Currently, cell-based meat is only allowed for human consumption in Singapore, the United States and Israel.

First results are ready

The first results from the questionnaire survey are now available. Here, the researchers asked what preferences people have for what is called cell-based meat and milk.

Questionnaire participants have been asked to rank six possible names for cell-based milk and six possible names for cell-based meat on a scale where 1 is “like most” and 6 is “like least”. The lower the average value, the better the questionnaire participants thought of the name in question.

For meat, "free meat" and "pure meat" are at the top, while "in-vitro meat" is at the bottom.

Term Average
Free meat 3.10
Pure meat 3.20
Cultured meat 3.28
Cell-based meat  3.49
Animal-free meat 3.54
In-vitro meat 4.38

For milk, the peak looks a little different. Here we find "pure milk" and "cultivated milk", while, just like with meat, it is "in-vitro milk" that lies at the bottom.

Term Average
Pure milk 3.17
Cultured milk 3.23
Free milk 3.26
Cell-based milk 3.53
Animal-free milk 3.58
In-vitro milk 4.23

The future

The results point to what it might be most appropriate to call cell-based products in the future, explains Kristian-Alberto Lykke Cobos.

And it could very soon become a reality.

“The three most important things to have in place when making cell-based meat are nutrients, texture and taste. So when you crack the code for all three at once and at the same time have a product that is scalable, it's going to go really fast," he says and elaborates:

"That is why it is important that we have already started this research, so that we can learn more about how the Danes feel about this type of product".

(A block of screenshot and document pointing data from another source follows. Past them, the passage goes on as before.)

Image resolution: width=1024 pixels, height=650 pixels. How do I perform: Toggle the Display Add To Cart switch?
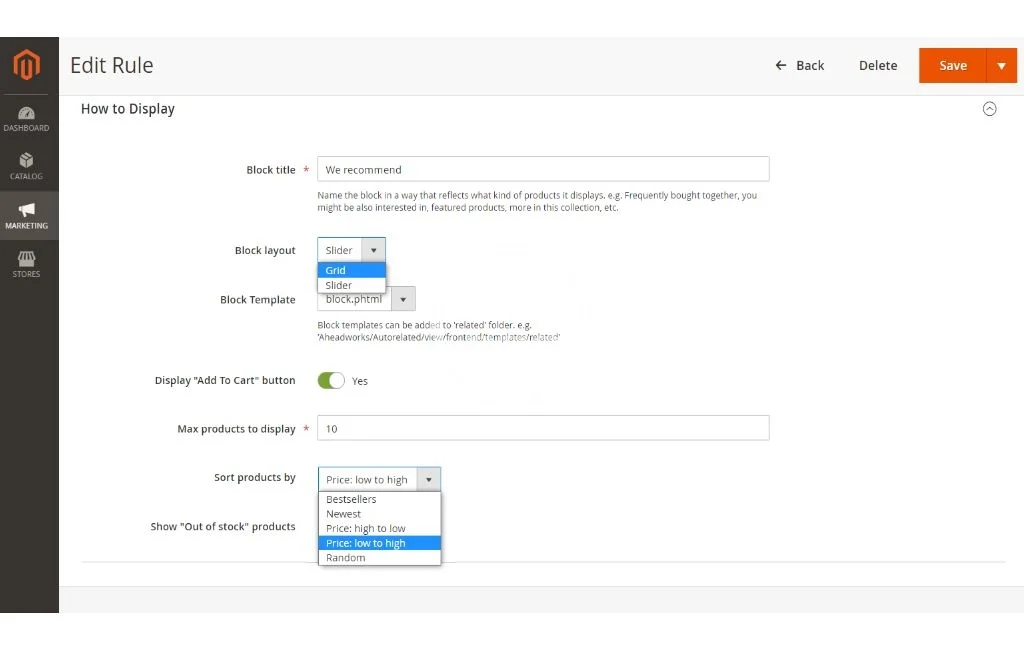(331, 381)
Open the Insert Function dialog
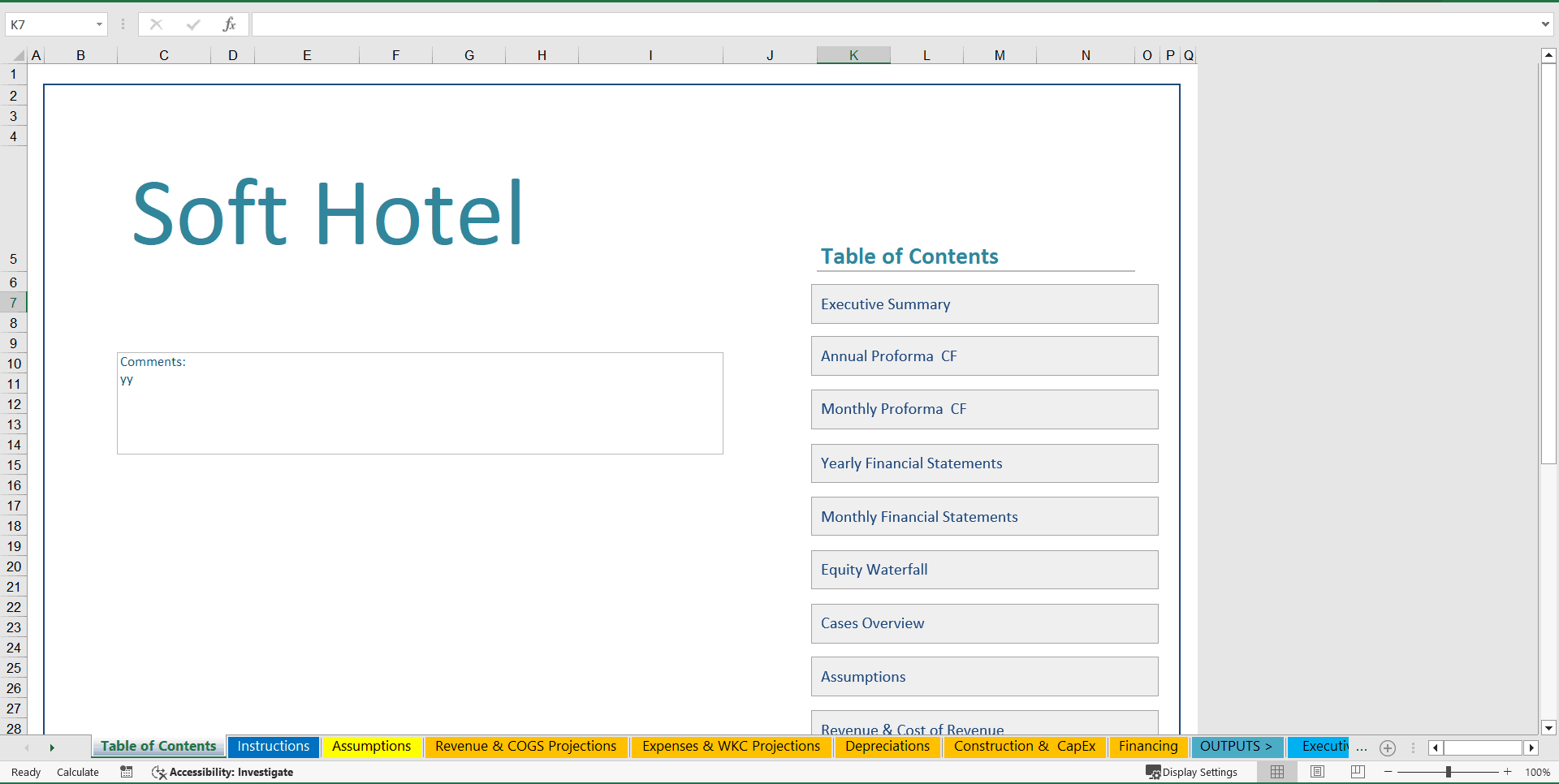1559x784 pixels. pyautogui.click(x=231, y=24)
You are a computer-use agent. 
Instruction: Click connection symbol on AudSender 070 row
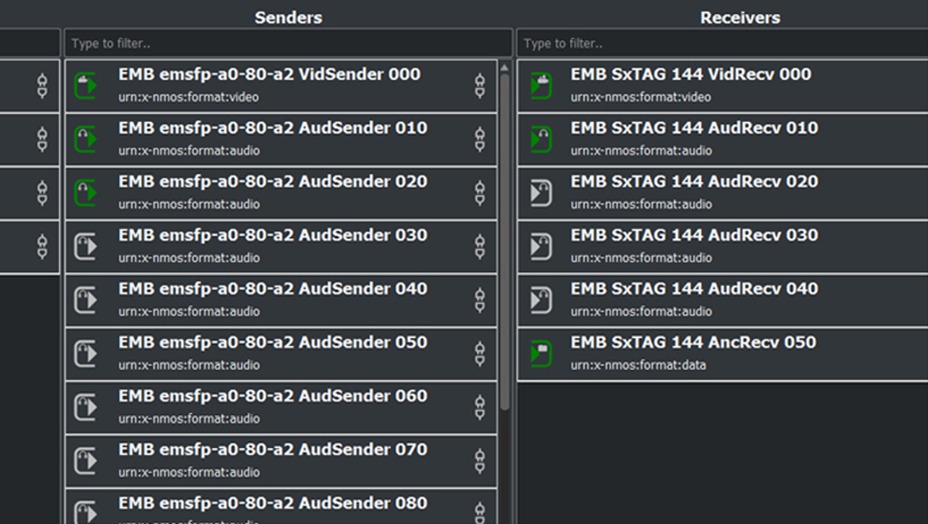(x=479, y=461)
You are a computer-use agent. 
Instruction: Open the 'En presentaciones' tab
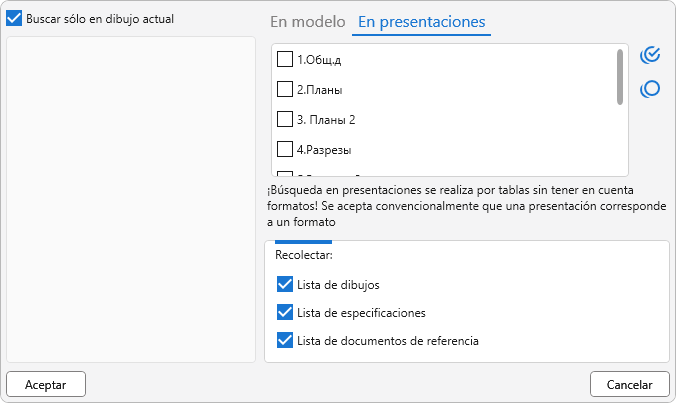pos(421,22)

Further results from the extensive questionnaire survey are expected to be published during 2024.

FACT BOX: Who is CellFood Hub?

The AU CellFood Hub aims to accelerate cellular food research and act as a bridge between research environments in food, engineering, health science and food culture.

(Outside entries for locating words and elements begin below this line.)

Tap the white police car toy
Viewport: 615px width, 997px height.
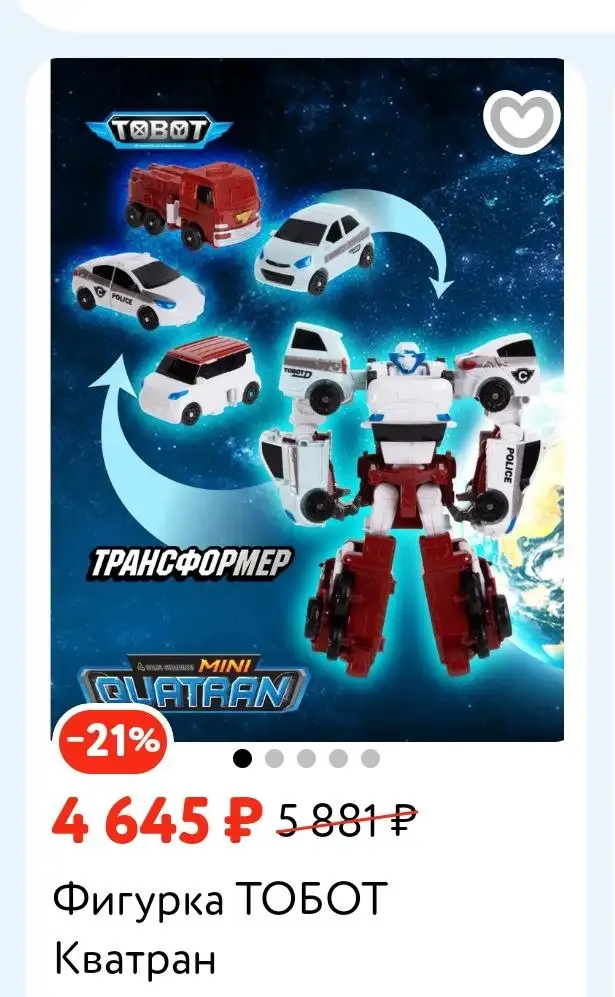[x=137, y=289]
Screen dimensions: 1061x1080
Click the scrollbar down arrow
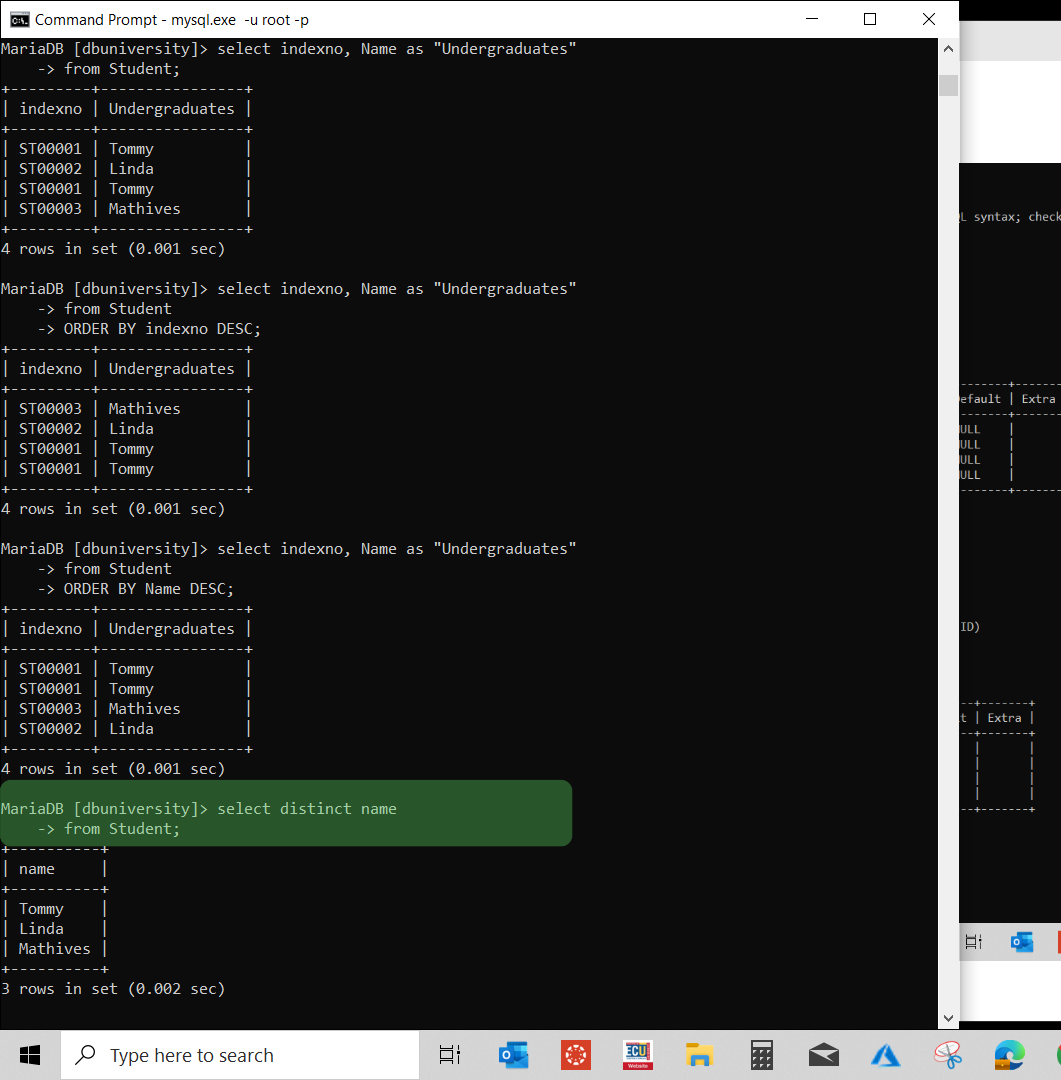(x=948, y=1017)
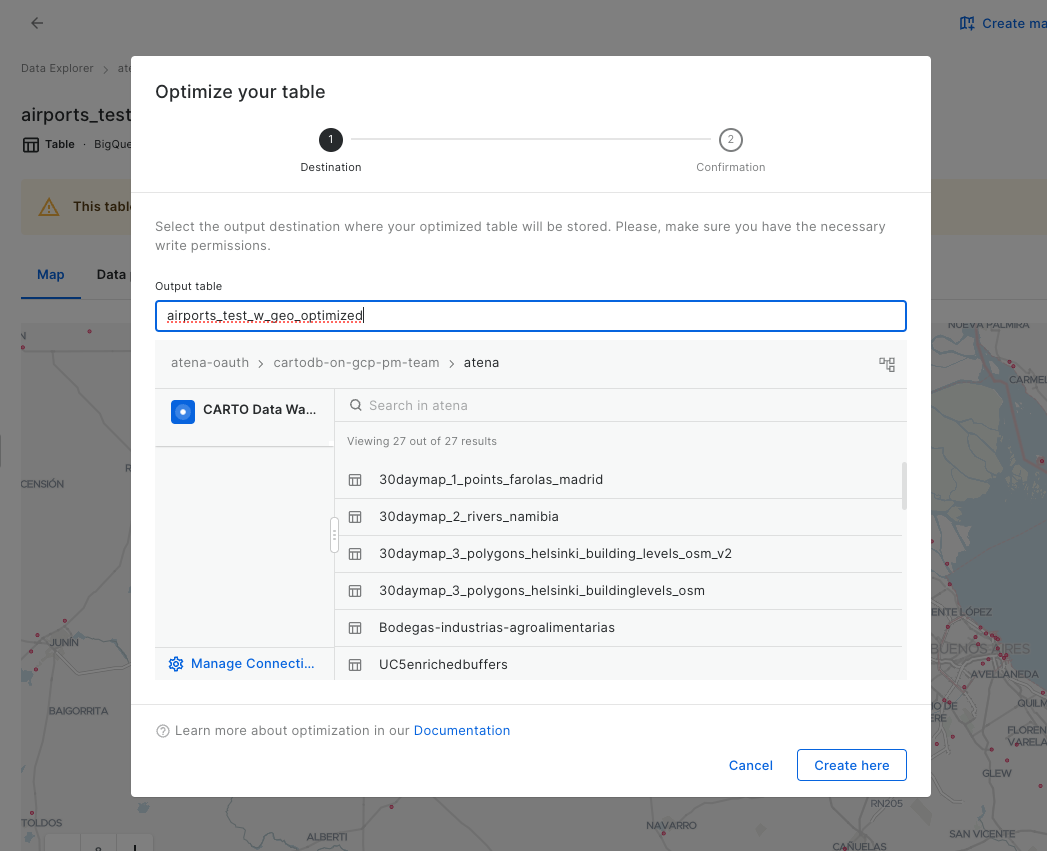1047x851 pixels.
Task: Click the back arrow icon
Action: coord(37,23)
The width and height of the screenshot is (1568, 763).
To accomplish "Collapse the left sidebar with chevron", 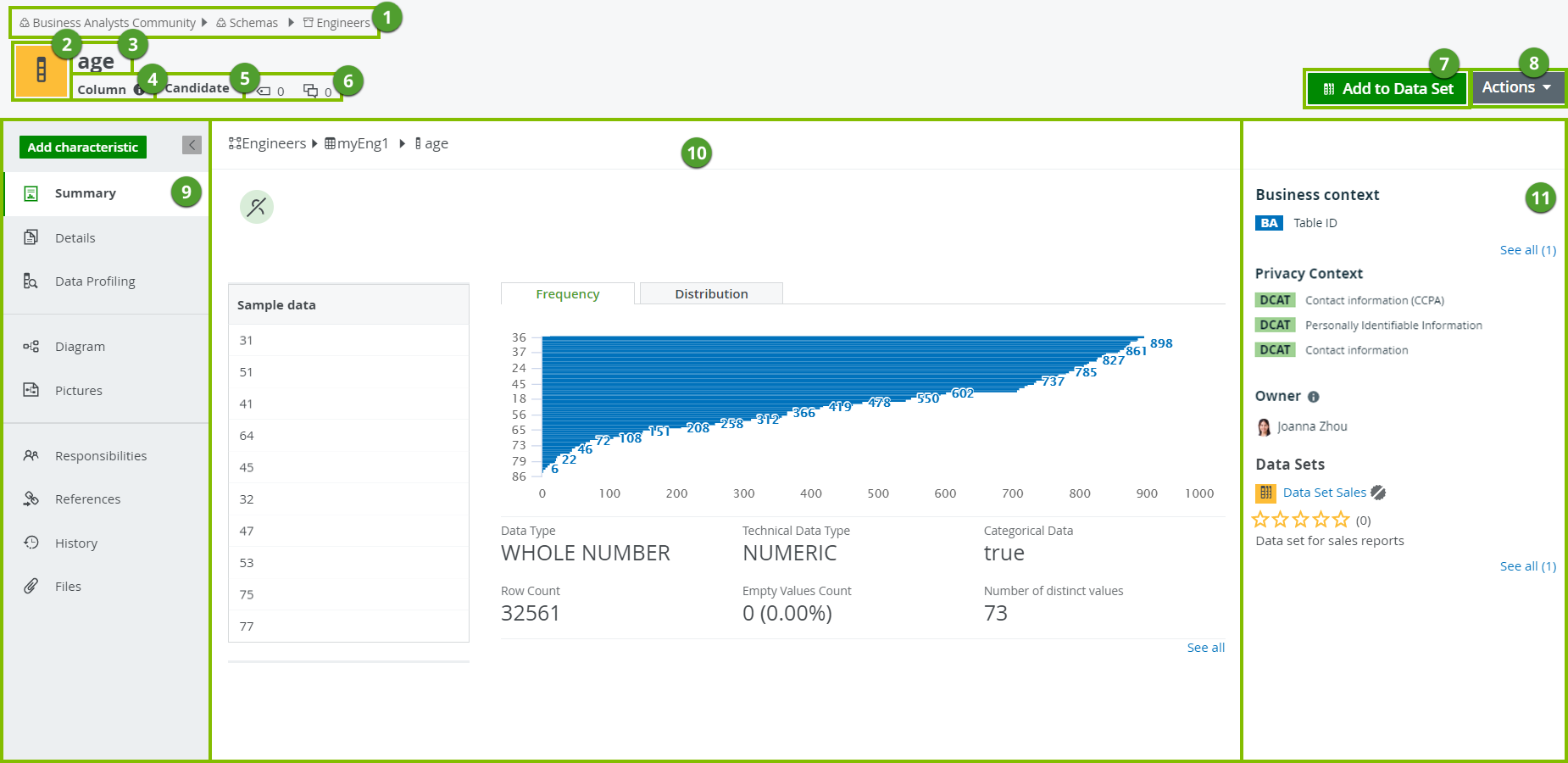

The project is a collaboration between a number of partners from Aarhus University, including the Department of Management - MAPP, Department of Food Science, Department of Animal and Veterinary Sciences, Department of Molecular Biology and Genetics, Department of Biological and Chemical Engineering, School of Culture and Society and Center for Quantitative Genetics and Genomics and DCA - Danish Centre for Food and Agriculture.

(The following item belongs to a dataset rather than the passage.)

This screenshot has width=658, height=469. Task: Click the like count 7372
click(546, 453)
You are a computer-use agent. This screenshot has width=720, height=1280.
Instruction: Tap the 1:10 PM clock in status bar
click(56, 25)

The CellFood project is led by Professor Jette Feveile Young from the Department of Food Science, who investigates the future production of cellular foods, including cultured meat and milk products as well as precision fermentation and people's attitudes towards this.

CellFood Hub is based on the following cornerstones:

A) cell-based productions and hybrid products, where the latter combine plant and animal elements in a product concept,

B) precision fermentation, where single cells such as bacteria or genetically modified crops produce specific proteins/ingredients and

C) consumer perception/public communication, nutrition and food safety.